Results for Comparison between Predicted and Actual Tmax
The relationship between the predicted and observed Tmax values was rigorously evaluated for both the training and testing datasets. This evaluation encompassed visual inspection using scatter plots and quantitative assessment using the coefficient of determination (R-squared).
![]() |
Figure 2: Scatter Plot between Predicted Tmax and Actual Tmax for Training Data |
The scatter plot in Figure 2 for the training dataset illustrates a strong positive correlation between the predicted and observed daily maximum temperature (Tmax) values. Figure 4 presents the scatter plot depicting the relationship between predicted Tmax and actual Tmax for the independent testing dataset.
![]() |
Figure 3: Scatter Plot between Predicted Tmax and Actual Tmax for Testing Data |
The scatter plot in Figure 3 for the testing dataset also demonstrates a strong agreement between the predicted and observed Tmax values. The data points exhibit a close proximity to the diagonal line, indicating that the model’s predictions are consistent with the unseen testing data. To quantitatively assess this agreement, the coefficient of determination (R-squared) was calculated for both the training and testing datasets.
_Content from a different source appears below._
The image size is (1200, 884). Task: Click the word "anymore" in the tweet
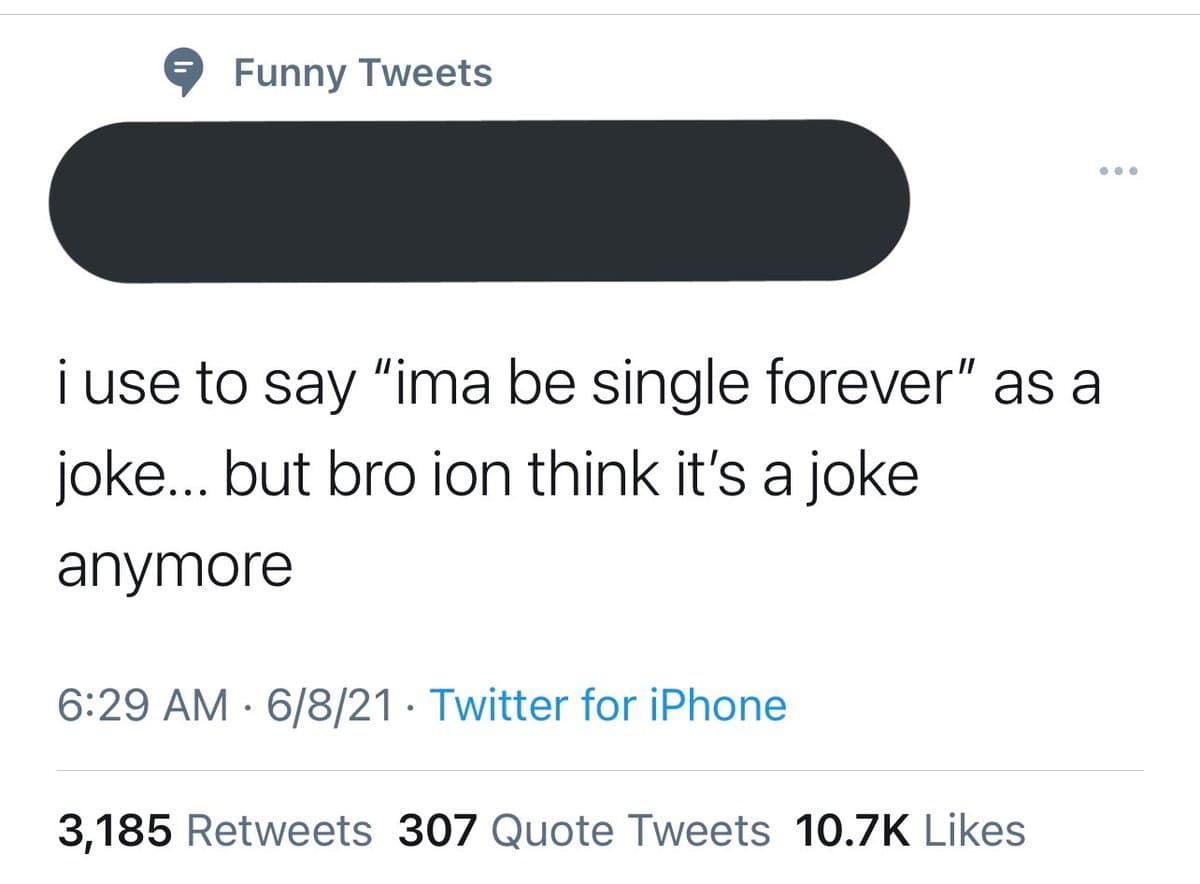[x=174, y=566]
The R-squared values are summarized in Table 1.
Table 1: Coefficients of Determination between Predicted and Actual Tmax for Training and Testing Dataset
Sr. No. | Dataset | R2 |
1 | Between Predicted Tmax and Actual Tmax for Training Dataset | 0.981 |
2 | Between Predicted Tmax and Actual Tmax for Test Dataset | 0.866 |
Table 1 provides the R-squared values for the training and testing datasets, illustrating a strong correlation between the predicted and observed daily maximum temperatures (Tmax). This indicates that the three identified predictors (P25, P23, and P24) successfully encapsulated the primary factors influencing Tmax variability in the Aurangabad region. Consequently, the Random Forest model, trained with these significant predictors, was employed to project future Tmax values for the region.
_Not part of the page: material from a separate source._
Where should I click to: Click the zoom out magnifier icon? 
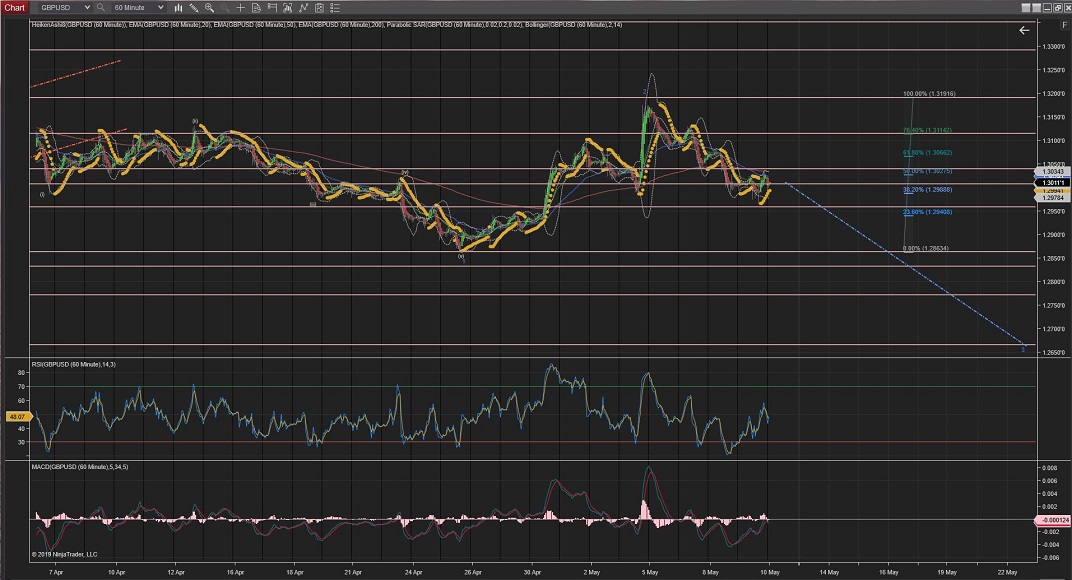coord(227,7)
Projected Tmax Changes Through Downscaling
The anticipated temperature variations were analyzed under three specific Representative Concentration Pathway (RCP) scenarios: RCP 2.6, RCP 4.5, and RCP 8.5, which represent differing levels of projected future greenhouse gas concentrations. The evaluation was conducted utilizing two distinct temporal frameworks:
Long-Term Projections: This analysis concentrated on anticipated Tmax changes over three forthcoming decades: the 2020s (2011-2040), the 2050s (2041-2070), and the 2080s (2071-2099). Short-Term Intervals: This method offered a more detailed examination by considering Tmax projections for ten separate 10-year intervals, ranging from 2006-2015 to 2096-2099.
Projected Outcomes across Three Future Decades
The anticipated shifts in monthly average daily Tmax values for the upcoming decades (2020s, 2050s, and 2080s) were compared with the baseline period. This evaluation was performed for all three RCP scenarios (RCP 2.6, RCP 4.5, and RCP 8.5), and the findings are summarized in Table 2.
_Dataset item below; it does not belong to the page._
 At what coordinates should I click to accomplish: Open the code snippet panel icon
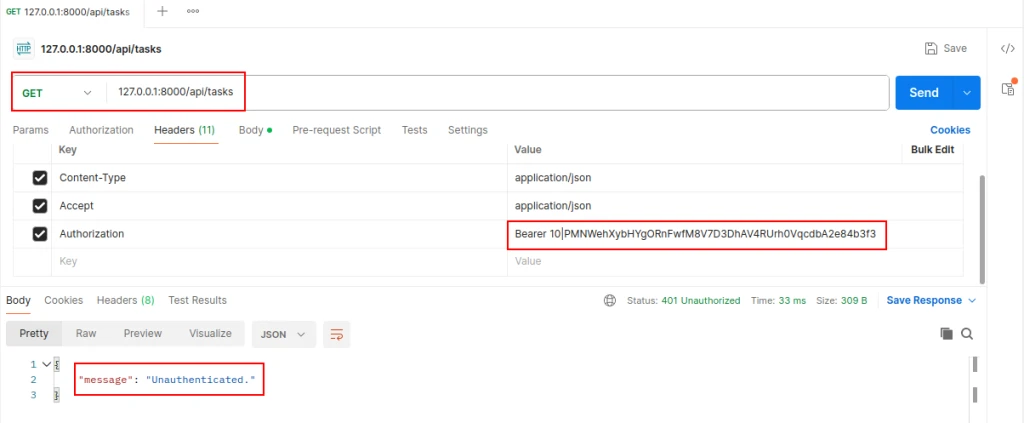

Table 2: Increase in Tmax under Different RCPs for Three Future Series With Respect to the Baseline Period
Model | RCP | Future Series | Increasing Tmax in 0C with respect to baseline period |
CMIP5 (CanESM2) | RCP 2.6 | 2011-2040 | 0.51 |
2041-2070 | 0.96 | ||
2071-2099 | 0.87 | ||
RCP 4.5 | 2011-2040 | 0.7 | |
2041-2070 | 1.07 | ||
2071-2099 | 1.44 | ||
RCP 8.5 | 2011-2040 | 0.56 | |
2041-2070 | 1.57 | ||
2071-2099 | 2.46 |
The projected changes in monthly average daily Tmax values across the three future decades (2020s, 2050s, and 2080s) were compared to the baseline period, revealing varying trends under the different RCP scenarios:
RCP 2.6: Under this scenario, Tmax is expected to experience a rise, reaching an increase of up to 0.87°C by the end of the 21st century (2099).
RCP 4.5: A more noticeable rise in Tmax is anticipated for RCP 4.5, with projections indicating an increase of as much as 1.44°C by 2099.
RCP 8.5: The most significant warming is projected under RCP 8.5, where Tmax could increase by up to 2.46°C by the year 2099.
Results for Short-Term Periods
The downscaled Tmax values were analyzed over 10-year intervals, spanning from 2006-2015 to 2096-2099. These shorter time spans offer a finer level of detail in understanding projected Tmax changes. The outcomes are presented in graphical form for each Representative Concentration Pathway (RCP) scenario: RCP 2.6, RCP 4.5, and RCP 8.5 (Figures 5, 6, and 7). To evaluate the trends, the increases in monthly average daily Tmax values for each 10-year period were compared to the baseline period. These comparisons are illustrated in the figures.
![]() |
Figure 4: Increasing Tmax under RCP 2.6 for Different Short Year Spans |
Figure 4 illustrates a rise in monthly average daily Tmax values across each 10-year period when compared to the baseline period. This upward trend indicates a warming climate over the upcoming decades under RCP 2.6. However, the pace of this increase appears to decelerate toward the end of the 21st century (2099), with projected rises reaching up to 1°C.
![]() |
Figure 5: Increasing Tmax under RCP 4.5 for Different Short Year Spans |
Figure 5 displays a more significant upward trend in monthly average daily Tmax values across each 10-year period compared to the baseline period. This trend remains consistent throughout the analyzed timeframe, with an acceleration observed toward the end of the 21st century (2099). Projections suggest increases of up to 1.46°C under RCP 4.5.
![]() |
Figure 6: Increasing Tmax under RCP 8.5 for Different Short Year Spans |
Figure 6 highlights a continuous increase in monthly average daily Tmax values across each 10-year period, showing a significant rise that persists well into the year 2099, reaching up to 2.75°C. The figure clearly depicts an ongoing upward trend in monthly average daily Tmax values when compared to the baseline, indicating a substantial and steady warming throughout the examined period under RCP 8.5. By the end of the 21st century (2099), projections show the most pronounced rise among all RCP scenarios, peaking at 2.75°C.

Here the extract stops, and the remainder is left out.